Ortstermin im Gewerbegebiet Lenkerbeck

Auto-Webo: Trotz guter Exporterfolge Betrieb in Gefahr. Wird der Umzug in den Gewerbepark Lenkerbeck gelingen?

Aus der Marler SPD kommt offenbar Unterstützung für die drei Unternehmen im Gewerbegebiet Lenkerbeck, die sich in der letzten Woche mit der Warnung, dass ihre betriebliche Existenz auf dem Spiel stehe, an die Öffentlichkeit gewandt hatten. Bei einem Ortstermin im Zerspanungsbetrieb Schubert hat sich eine Delegation der SPD mit dem Stadtverbandsvorsitzenden Peter Wenzel auf Initiative des stellvertretenden OV-Vorsitzenden von Sinsen/Lenkerbeck, Lutz Schindler, die Lage erläutern lassen.

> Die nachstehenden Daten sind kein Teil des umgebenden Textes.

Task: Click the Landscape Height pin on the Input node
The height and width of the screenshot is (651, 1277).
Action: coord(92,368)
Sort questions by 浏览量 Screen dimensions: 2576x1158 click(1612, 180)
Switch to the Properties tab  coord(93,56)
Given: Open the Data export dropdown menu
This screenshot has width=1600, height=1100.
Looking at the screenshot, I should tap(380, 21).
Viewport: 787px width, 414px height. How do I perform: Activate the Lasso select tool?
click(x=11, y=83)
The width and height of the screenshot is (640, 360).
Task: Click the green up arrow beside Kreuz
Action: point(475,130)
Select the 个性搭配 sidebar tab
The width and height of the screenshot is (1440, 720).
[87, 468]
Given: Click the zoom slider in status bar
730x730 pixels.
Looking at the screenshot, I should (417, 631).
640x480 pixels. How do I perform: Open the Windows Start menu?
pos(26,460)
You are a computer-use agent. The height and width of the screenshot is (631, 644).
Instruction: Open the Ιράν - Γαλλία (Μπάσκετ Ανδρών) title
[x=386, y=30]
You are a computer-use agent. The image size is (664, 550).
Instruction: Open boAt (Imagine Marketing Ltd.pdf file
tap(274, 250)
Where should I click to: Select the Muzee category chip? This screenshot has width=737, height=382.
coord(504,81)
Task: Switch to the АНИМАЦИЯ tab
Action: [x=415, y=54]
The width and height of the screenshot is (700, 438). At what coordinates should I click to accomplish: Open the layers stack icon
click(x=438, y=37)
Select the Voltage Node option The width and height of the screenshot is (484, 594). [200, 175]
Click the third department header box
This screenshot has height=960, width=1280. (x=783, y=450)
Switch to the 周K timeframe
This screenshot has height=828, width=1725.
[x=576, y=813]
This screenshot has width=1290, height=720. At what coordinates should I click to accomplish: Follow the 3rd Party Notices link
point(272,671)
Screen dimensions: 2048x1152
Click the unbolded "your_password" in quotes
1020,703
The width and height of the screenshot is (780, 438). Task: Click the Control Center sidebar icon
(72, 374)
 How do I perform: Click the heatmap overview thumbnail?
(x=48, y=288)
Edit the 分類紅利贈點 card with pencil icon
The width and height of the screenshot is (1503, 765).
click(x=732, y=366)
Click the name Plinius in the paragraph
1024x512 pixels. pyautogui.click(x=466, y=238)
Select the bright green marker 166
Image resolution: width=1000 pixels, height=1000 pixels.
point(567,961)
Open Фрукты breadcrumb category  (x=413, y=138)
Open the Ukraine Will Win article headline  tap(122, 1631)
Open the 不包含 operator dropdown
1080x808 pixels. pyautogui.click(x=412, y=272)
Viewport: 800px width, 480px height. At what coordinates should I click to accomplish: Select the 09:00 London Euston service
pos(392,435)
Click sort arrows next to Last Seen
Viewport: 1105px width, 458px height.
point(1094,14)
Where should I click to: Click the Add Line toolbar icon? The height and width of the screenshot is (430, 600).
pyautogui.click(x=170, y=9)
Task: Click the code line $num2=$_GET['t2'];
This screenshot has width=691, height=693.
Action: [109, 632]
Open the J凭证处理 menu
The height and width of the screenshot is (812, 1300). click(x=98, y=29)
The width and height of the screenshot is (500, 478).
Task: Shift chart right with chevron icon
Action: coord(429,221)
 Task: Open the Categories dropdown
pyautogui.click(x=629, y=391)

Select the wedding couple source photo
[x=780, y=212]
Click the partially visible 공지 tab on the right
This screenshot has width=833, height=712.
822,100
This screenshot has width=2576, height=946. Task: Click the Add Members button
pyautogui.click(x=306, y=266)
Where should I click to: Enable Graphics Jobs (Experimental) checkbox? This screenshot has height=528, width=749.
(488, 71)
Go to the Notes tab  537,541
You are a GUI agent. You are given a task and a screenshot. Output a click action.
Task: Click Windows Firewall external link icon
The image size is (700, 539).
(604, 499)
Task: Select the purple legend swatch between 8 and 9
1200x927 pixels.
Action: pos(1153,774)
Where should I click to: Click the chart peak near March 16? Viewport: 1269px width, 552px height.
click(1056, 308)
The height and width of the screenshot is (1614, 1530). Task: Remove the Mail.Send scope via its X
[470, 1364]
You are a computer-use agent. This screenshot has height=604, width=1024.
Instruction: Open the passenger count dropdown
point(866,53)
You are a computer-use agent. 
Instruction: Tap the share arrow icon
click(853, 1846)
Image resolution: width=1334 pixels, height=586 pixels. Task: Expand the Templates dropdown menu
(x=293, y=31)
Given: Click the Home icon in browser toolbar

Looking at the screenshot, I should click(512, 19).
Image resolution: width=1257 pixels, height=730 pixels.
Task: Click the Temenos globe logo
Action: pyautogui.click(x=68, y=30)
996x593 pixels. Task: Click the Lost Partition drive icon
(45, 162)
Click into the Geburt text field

Im Kern geht es um eine neue Zufahrt für LKW von der rückwärtigen Seite der benachbarten Betriebsgrundstücke, von der Ottostraße aus, und um dringend benötigte Lagerflächen. „Ohne diese Flächen kommen wir nicht weiter“, erklärt Joachim Mittrach, Inhaber des Betriebs mit 23 Beschäftigten und einem Jahresumsatz von 1,8 Mill. €. Er ist z.B. Zulieferer für Schiffskupplungen für die Bremer Vulkan-Werft. Mittrach will erweitern und neue Mitarbeiter einstellen. Das Problem: die Flächen gehören der Stadt und ca. 30 ältere Eichen müssten gefällt werden. Des-halb wurde der Beschluss zum Verkauf des städtischen Grundstücks an die Firma Schubert im letzten Grünflächenausschuss zunächst von der Tagesordnung genommen.

„Aber hier vor Ort bekommt man eine ganz andere Einsicht in die Dinge als auf dem Papier“, betonen Ratsherr Rüdiger Schwärztke und Otto Schübbe, beide Vertreter der SPD im Grünflächenausschuss der Stadt. Sie machen deutlich, dass Existenzinteressen hier entschieden Vorrang haben müssen.

Problematisch ist auch die Lage von Bernd Bolz, Chef von Auto Webo. Er kauft ausgediente Fahrzeuge im Paket von der Post, der Telekom etc. – zusammen mit vier Mitarbeitern gibt er ihnen eine Runderneuerung. Sie werden zu einem begehrten Exportartikel, vor allem in Frankreich, auch in Spanien. „Unlängst haben wir sogar nach Griechenland geliefert“, weiß Bolz zu berichten. 150 Fahrzeuge, 30 bereits aufgearbeitet, stehen auf dem Betriebsgelände an der Gräwenkolkstraße in Sinsen. Das Problem: der Pachtvertrag für das der Bahn gehörende Ge-lände ist gekündigt, wohin also? Seit Jahren gehören ihm im Gewerbegebiet Lenkerbeck Grundstück und eine Werkshalle – bislang totes Kapital. „Hier macht es Sinn zu investieren, ich kann zügig vier weitere Mitarbeiter einstellen, wenn ich eine Zufahrt von der Ottostraße und Stellfläche für die Fahrzeuge bekommen kann“.
„Hier wird Qualität ‚Made in Germany‘ produziert,“ resümiert der stellvertretende Vorsitzende des SPD Ortsvereins Sinsen/Lenkerbeck, Lutz Schindler, „aber wenn man sieht, unter welchen Bedingungen, dann müssen Stadt und Politik Lösungen möglich machen“.

„Wir kümmern uns“, positioniert sich der SPD-Stadtverbandsvorsitzende Peter Wenzel: „Gewerbe muss im Gewerbepark möglich sein – zumal die Anwohner der Straße ‚Vor den Büschen‘ von Staus und Schwerlastverkehr entlastet würden. Zudem kann ich mir gut vorstellen, dass bei einer geschickten Anlage der Zufahrt die eine oder andere Eiche durchaus auch gerettet werden kann“.